[start of Extracted material]

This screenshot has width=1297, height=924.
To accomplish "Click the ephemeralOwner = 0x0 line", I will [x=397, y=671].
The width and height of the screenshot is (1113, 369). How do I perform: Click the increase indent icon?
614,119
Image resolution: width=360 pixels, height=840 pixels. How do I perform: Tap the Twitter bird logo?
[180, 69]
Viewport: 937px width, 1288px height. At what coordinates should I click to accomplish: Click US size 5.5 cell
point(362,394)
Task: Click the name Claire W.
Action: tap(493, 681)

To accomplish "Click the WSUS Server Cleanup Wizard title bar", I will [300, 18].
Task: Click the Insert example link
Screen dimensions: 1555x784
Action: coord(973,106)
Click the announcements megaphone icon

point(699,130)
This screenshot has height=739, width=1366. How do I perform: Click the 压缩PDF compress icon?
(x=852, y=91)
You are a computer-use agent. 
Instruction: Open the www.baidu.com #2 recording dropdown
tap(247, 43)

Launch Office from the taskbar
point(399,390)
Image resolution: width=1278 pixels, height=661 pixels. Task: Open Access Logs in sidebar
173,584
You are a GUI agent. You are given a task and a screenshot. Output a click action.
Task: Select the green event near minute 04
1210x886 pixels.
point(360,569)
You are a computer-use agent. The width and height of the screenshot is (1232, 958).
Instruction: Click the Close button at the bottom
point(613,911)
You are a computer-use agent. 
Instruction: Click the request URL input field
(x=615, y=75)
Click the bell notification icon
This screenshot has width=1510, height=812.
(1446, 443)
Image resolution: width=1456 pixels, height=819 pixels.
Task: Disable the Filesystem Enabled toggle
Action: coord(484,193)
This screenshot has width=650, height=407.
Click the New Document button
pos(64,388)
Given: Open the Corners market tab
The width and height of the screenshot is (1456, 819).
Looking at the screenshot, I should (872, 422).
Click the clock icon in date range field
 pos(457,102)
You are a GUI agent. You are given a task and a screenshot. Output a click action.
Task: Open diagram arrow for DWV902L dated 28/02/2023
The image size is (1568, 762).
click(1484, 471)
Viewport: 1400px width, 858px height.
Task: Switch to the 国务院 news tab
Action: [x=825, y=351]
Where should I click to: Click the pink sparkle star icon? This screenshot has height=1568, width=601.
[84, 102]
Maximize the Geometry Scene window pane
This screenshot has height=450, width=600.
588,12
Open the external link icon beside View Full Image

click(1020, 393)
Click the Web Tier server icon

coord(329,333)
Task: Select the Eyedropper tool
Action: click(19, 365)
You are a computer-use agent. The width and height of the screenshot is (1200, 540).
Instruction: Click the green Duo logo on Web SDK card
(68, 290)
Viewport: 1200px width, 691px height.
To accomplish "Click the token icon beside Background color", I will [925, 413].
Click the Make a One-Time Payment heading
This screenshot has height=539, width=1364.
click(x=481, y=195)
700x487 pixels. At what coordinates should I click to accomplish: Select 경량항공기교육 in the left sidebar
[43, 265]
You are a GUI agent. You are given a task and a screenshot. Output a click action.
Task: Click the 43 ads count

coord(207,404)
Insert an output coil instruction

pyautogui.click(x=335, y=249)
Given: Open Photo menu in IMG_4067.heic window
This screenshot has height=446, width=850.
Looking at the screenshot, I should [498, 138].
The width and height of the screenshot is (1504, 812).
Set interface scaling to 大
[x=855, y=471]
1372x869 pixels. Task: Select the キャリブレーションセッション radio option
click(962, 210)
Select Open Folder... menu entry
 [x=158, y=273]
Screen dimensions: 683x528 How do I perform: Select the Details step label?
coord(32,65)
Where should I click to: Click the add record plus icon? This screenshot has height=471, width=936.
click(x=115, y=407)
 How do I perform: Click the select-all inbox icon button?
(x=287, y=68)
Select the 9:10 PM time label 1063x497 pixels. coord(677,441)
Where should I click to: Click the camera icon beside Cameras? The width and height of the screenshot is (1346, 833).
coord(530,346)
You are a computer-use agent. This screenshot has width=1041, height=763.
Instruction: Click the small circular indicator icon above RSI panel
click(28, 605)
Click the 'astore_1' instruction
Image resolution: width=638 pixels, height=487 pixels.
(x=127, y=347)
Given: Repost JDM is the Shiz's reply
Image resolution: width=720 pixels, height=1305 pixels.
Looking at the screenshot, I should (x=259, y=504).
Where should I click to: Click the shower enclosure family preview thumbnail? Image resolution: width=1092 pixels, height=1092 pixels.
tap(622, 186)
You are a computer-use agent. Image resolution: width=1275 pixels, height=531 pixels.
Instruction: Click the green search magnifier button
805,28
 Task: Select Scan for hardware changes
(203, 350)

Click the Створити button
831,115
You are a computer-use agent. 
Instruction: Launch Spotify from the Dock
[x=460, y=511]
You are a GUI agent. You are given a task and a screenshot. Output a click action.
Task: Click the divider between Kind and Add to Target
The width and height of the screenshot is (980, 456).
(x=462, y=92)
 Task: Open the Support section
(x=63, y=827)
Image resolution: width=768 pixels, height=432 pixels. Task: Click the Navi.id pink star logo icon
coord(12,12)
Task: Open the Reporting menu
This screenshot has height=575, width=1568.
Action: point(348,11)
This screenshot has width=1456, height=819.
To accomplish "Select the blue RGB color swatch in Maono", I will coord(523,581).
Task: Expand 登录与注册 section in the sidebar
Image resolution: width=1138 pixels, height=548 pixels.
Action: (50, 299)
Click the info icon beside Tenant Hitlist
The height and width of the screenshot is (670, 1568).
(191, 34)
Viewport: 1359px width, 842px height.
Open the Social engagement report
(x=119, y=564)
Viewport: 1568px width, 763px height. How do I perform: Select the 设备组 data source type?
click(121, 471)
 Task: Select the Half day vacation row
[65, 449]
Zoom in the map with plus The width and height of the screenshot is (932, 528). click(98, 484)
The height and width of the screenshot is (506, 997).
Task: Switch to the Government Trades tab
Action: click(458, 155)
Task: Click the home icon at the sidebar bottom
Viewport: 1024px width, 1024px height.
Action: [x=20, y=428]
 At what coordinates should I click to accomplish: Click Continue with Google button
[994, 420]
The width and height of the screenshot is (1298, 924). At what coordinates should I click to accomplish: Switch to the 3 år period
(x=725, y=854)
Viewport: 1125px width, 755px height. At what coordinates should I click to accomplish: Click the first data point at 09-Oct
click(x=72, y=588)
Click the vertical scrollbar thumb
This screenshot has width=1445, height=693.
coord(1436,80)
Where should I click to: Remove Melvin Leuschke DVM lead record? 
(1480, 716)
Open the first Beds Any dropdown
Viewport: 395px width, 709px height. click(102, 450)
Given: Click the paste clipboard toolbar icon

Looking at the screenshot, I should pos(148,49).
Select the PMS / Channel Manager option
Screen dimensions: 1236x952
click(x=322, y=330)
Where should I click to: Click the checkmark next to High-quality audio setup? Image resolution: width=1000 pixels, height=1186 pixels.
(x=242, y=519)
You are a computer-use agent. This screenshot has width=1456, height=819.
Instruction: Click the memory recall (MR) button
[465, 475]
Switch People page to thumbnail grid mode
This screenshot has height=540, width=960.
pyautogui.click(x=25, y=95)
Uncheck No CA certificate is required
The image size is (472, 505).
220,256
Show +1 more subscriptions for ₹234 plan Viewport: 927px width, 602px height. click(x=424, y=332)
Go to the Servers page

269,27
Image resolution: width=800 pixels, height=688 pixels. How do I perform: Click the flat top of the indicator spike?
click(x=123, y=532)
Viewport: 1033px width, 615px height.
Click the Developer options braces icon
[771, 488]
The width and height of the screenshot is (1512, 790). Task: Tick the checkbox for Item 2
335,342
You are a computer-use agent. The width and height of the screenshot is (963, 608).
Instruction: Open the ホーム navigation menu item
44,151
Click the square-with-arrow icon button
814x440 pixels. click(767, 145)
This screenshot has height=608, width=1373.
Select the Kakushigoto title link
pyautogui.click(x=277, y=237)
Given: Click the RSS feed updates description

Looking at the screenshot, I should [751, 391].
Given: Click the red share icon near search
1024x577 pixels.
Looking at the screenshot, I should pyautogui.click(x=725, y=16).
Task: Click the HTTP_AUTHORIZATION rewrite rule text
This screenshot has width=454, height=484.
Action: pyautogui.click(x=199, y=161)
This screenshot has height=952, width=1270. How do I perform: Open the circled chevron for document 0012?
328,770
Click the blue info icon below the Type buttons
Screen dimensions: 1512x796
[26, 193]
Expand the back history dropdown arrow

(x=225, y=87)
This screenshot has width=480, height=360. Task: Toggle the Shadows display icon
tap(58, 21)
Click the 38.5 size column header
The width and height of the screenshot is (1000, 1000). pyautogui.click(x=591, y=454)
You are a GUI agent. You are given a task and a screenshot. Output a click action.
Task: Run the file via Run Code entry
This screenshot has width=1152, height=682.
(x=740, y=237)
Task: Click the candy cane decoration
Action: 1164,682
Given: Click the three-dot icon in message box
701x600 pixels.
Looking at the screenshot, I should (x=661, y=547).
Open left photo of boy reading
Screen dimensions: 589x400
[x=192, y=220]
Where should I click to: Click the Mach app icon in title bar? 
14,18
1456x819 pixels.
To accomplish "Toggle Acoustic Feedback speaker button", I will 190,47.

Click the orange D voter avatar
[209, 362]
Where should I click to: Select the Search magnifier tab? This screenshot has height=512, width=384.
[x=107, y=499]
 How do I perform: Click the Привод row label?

[end of Extracted material]

• **Exercise**: Reproduce the lines verbatim, from the line containing "Given: Click the red share icon near search" through the line containing "The width and height of the screenshot is (1000, 1000).", both included.

• **Answer to the exercise**:
Given: Click the red share icon near search
1024x577 pixels.
Looking at the screenshot, I should pyautogui.click(x=725, y=16).
Task: Click the HTTP_AUTHORIZATION rewrite rule text
This screenshot has width=454, height=484.
Action: pyautogui.click(x=199, y=161)
This screenshot has height=952, width=1270. How do I perform: Open the circled chevron for document 0012?
328,770
Click the blue info icon below the Type buttons
Screen dimensions: 1512x796
[26, 193]
Expand the back history dropdown arrow

(x=225, y=87)
This screenshot has width=480, height=360. Task: Toggle the Shadows display icon
tap(58, 21)
Click the 38.5 size column header
The width and height of the screenshot is (1000, 1000). pyautogui.click(x=591, y=454)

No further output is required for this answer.